A depender de certa militância politicamente correta, a isonomia e a meritocracia parecem mesmo estar com os dias contados no Brasil. Lembro-me, por exemplo, de um edital lançado há alguns anos, concernente a um concurso que visava à contratação de graduandos de Direito e Psicologia para estagiar num tal Núcleo de Extensão sobre a Lei Maria da Penha (Numape) da Universidade Estadual de Maringá (UEM). No edital, que resume bem o espírito da época, líamos o seguinte na seção que tratava da realização das provas: “As candidatas que, na ficha de inscrição, se declararem mulheres terão 0,5 ponto de acréscimo na nota geral (...) As pessoas que, na ficha de inscrição, se declararem negras ou indígenas terão 0,5 ponto de acréscimo na nota geral".
Ademais do absurdo em si que consiste em premiar pessoas por aquilo que são, e não por aquilo que fazem, esse tipo de ação afirmativa demagógica e inconstitucional revela uma série de incoerências lógicas e dificuldades práticas de aplicação, as mesmas que temos visto, por exemplo, no caso das cotas raciais.

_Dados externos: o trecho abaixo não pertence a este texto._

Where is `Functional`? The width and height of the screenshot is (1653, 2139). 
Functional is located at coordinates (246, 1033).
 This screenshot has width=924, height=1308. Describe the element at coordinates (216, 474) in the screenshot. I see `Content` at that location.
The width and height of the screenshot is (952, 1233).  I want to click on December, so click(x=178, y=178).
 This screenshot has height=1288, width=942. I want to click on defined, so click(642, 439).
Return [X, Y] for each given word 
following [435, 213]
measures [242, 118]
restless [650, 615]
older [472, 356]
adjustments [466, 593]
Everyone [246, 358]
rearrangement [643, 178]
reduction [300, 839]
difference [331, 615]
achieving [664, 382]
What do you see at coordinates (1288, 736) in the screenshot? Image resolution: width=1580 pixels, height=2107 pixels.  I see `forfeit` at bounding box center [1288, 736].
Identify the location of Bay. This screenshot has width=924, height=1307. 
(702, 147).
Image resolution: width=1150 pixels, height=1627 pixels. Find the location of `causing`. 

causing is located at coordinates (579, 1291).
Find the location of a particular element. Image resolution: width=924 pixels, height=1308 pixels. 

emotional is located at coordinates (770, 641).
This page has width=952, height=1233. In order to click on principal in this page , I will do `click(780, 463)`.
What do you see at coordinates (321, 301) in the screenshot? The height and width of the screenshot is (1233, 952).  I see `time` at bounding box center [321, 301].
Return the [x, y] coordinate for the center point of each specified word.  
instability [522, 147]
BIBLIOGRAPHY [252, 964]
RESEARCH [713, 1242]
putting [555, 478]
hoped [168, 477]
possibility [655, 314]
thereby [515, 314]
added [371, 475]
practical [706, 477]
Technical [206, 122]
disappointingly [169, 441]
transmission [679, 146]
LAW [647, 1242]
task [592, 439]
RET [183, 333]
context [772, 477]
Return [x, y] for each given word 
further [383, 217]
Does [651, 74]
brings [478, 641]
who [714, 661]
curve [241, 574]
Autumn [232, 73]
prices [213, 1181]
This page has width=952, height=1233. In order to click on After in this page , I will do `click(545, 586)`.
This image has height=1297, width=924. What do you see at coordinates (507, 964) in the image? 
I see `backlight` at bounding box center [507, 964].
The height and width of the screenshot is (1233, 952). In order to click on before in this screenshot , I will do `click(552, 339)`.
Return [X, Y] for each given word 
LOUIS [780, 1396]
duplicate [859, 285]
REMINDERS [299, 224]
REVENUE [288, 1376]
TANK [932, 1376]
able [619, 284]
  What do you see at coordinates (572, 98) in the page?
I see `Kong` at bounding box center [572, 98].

Mercadante tinha mentido: a autodeclaração não seria o único critério para as cotas
Chama a atenção, de imediato, a ênfase na autodeclaração: serão premiados com o acréscimo de pontuação os candidatos que “se declararem” membros da categoria privilegiada (mulheres, negras ou indígenas). No caso das cotas raciais, seus proponentes adotaram o critério da autodeclaração – consagrado na Lei 12.711, de 2012 – para driblar a acusação de estarem instituindo oficialmente o racismo no Brasil. “A autodeclaração de raça será o único critério para as cotas”, chegou a declarar na época o então ministro da Educação, Aloysio Mercadante. E os pró-cotas não perdiam a chance de ridicularizar quem alertasse para o risco do surgimento de tribunais e comissões de inspeção racial, algo que remontaria ao racismo dito científico do século 19, com seus métodos e instrumentos de medição física das “raças” humanas (ver, sobre o assunto, o excelente livro do paleontólogo Stephen Jay Gould A Falsa Medida do Homem).
Pois foi exatamente o que ocorreu. Assim que começaram a surgir sinais de “fraudes” nos concursos (e como diabos falar em fraude se o critério legal é a autodeclaração?), os implementadores das cotas raciais, pautados pelo radicalismo do movimento negro brasileiro, passaram a criar comissões raciais para verificar se os autodeclarados eram mesmo negros.
Há cerca de dois anos, por exemplo, tivemos notícia de que a Educafro (um dos braços do movimento negro) determinou que mais de 60% dos aprovados por cotas na Universidade Federal Fluminense (UFF) fossem desclassificados por “declarações falsas”. Ora, uma autodeclaração só pode ser falsa se, no fim das contas, há um critério que lhe seja ao mesmo tempo anterior e determinante: e esse critério é precisamente o julgamento racial dos membros daquelas comissões. Eis o racismo oficial que os críticos das cotas sempre apontaram. Mercadante tinha mentido: a autodeclaração não seria o único critério para as cotas.
O mesmo tipo de confusão deverá ocorrer no caso ilustrado acima, de ações afirmativas envolvendo as mulheres, com uma agravante: a esquerda brasileira, principal promotora das ações afirmativas, abraçou acriticamente a ideia de que a identidade de gênero nada tem a ver com o sexo de nascimento das pessoas. Logo, em se tratando de gênero, a autodeclaração há de ter ainda mais peso que no caso da raça. Se, em toda parte, as identidades de gênero têm sido reconhecidas (homens que se dizem mulheres, mulheres que se dizem homens etc.), como fazer se, no tipo de concurso de que vamos tratando, um homem se declarar mulher para obter o meio ponto a mais? Isso também será considerado “fraude”, como no caso das cotas raciais? Mas como, se o gênero é meramente construído e depende apenas de como a pessoa se sente?
Toda mentalidade utópica e revolucionária, que busca solucionar problemas sociais complexos por meio de canetadas e engenharia social, acaba produzindo inevitavelmente esse tipo de problema. E eu não ficaria nada surpreso se, assim como a autodeclaração foi mandada para o espaço no caso das cotas raciais, o mesmo se passasse no caso das ações afirmativas que beneficiem as mulheres. Não demora muito e veremos surgir comissões de verificação do verdadeiro sexo das pessoas, presididas por aquelas mesmas pessoas que, no dia anterior, proclamavam a inexistência de sexo verdadeiro.